TRENTO. Processo per direttissima per una donna di 25 anni nata a Padova e residente a Civezzano che ieri è stata tratta in arresto dai carabinieri di Trento per il furto di tre paia di scarpe messo a segno nel negozio Rispa di corso 3 Novembre.
Con altre persone, una non ancora identificata e un'altra che sarà giudicata a parte, avrebbe scassinato il dispositivo antitaccheggio di tre paia di scarpe nascondendole successivamente sotto gli abiti e cercando di passare inosservata alle casse per uscire senza pagare.
Il valore commerciale della merce è stato stimato dall'esercente in poco più di 80 euro che si aggiungono al costo dei dispositivi antitaccheggio distrutti dall'imputata. Il risarcimento, per ottenere l'attenuante, è stato saldato direttamente in tribunale. La vittima è stata infatti risarcita con 150 euro.

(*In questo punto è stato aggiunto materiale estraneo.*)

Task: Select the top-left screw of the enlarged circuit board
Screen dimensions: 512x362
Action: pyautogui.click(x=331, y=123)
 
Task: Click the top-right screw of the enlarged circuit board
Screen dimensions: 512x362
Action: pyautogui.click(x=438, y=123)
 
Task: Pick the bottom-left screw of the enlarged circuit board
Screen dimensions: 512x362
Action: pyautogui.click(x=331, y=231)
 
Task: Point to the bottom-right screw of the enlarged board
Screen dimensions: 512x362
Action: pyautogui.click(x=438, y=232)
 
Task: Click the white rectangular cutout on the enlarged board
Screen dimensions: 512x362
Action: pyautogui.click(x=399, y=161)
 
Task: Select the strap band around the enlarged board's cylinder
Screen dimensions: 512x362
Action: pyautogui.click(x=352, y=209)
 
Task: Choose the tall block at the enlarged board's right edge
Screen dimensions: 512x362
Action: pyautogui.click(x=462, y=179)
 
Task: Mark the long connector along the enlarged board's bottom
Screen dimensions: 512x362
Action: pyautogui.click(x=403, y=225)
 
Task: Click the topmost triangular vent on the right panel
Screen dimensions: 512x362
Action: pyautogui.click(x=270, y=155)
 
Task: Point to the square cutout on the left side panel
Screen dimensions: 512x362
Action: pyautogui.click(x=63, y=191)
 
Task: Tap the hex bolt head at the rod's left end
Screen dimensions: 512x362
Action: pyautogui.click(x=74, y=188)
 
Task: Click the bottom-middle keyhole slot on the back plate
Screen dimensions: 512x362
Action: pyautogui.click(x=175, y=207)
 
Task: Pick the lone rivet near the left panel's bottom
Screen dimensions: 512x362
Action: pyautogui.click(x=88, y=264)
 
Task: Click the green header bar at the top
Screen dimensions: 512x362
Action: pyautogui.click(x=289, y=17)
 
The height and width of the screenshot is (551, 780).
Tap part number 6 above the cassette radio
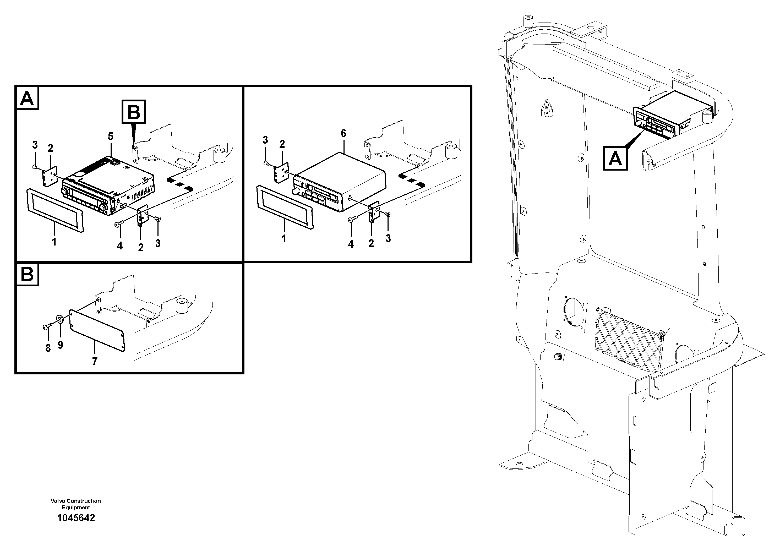pos(343,134)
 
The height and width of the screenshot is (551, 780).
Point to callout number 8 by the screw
pos(48,348)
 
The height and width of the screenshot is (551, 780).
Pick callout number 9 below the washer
pos(60,345)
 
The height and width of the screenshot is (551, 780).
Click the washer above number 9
pos(60,319)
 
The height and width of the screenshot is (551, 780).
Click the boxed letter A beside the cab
pos(615,158)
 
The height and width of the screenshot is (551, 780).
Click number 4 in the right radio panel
pos(351,244)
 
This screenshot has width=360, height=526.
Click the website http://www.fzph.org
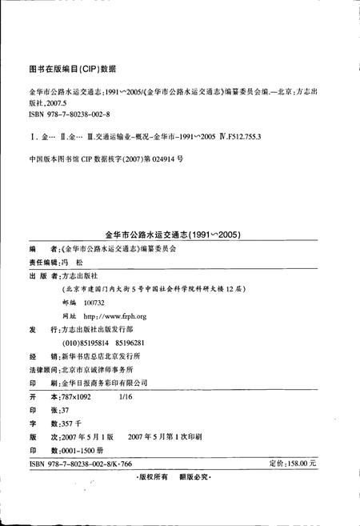[x=110, y=316]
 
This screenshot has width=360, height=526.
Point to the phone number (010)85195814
[x=85, y=342]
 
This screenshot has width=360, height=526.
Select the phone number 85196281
[x=137, y=342]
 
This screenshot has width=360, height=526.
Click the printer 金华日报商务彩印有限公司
[x=109, y=383]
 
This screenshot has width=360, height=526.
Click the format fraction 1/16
[x=126, y=396]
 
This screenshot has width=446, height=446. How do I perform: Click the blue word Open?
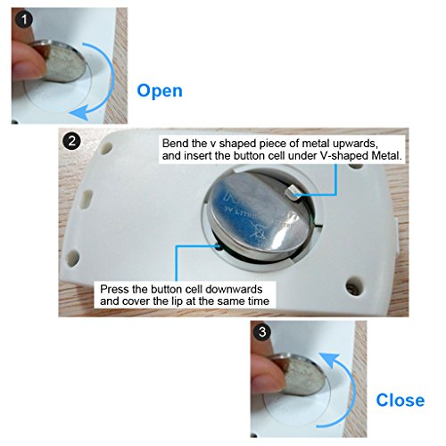[x=160, y=91]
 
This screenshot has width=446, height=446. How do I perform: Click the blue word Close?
[x=401, y=400]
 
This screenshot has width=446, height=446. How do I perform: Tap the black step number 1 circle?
[x=24, y=20]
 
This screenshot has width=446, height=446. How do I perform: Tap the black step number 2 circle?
[x=71, y=141]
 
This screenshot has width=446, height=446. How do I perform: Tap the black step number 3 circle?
[x=262, y=332]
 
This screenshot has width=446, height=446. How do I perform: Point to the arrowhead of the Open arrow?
[x=78, y=112]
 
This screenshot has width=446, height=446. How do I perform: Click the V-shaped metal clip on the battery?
[x=292, y=192]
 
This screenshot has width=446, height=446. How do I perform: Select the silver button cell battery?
[x=258, y=217]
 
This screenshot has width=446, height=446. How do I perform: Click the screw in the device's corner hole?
[x=353, y=287]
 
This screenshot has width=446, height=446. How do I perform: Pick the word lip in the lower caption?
[x=178, y=301]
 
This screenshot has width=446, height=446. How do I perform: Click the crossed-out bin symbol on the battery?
[x=258, y=231]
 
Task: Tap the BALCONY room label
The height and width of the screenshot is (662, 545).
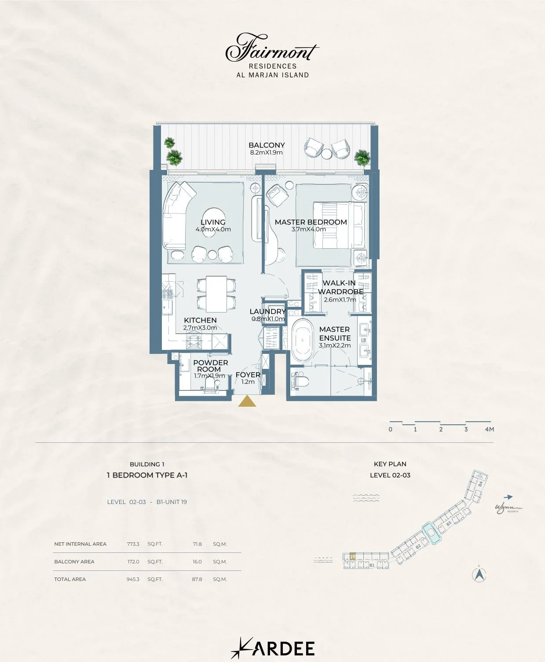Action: coord(267,145)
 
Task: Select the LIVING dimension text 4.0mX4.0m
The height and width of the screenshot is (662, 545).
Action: coord(213,229)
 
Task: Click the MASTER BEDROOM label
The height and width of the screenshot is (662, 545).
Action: coord(311,222)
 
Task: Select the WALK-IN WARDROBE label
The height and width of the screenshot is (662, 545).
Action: coord(340,287)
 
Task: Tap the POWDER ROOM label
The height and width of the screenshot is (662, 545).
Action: coord(210,366)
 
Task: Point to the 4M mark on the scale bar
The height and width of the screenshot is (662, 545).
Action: coord(489,429)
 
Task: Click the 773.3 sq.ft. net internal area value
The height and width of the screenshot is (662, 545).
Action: coord(133,544)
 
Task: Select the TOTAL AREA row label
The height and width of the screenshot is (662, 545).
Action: coord(70,579)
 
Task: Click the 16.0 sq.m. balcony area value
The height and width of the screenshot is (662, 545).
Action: coord(197,562)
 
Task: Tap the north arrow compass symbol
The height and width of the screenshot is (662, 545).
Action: coord(479,574)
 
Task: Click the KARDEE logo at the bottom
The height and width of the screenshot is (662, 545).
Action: coord(273,648)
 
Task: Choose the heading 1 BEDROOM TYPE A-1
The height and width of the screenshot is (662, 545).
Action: coord(147,475)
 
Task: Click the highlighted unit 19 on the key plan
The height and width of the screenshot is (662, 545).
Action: coord(352,557)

La donna ha patteggiato 2 mesi, ma sulla misura cautelare da da applicare il suo avvocato ha chiesto di considerare il fatto che ha figli e che deve poter sbrigare le faccende domestiche. Il giudice, però, forse considerando il pericolo che il reato venga reiterato, ha deciso per gli arresti domiciliari.
Sulla donna, infatti, gravava già un obbligo di firma per altri precedenti per furto e non prima di eri era a processo per lo stesso reato.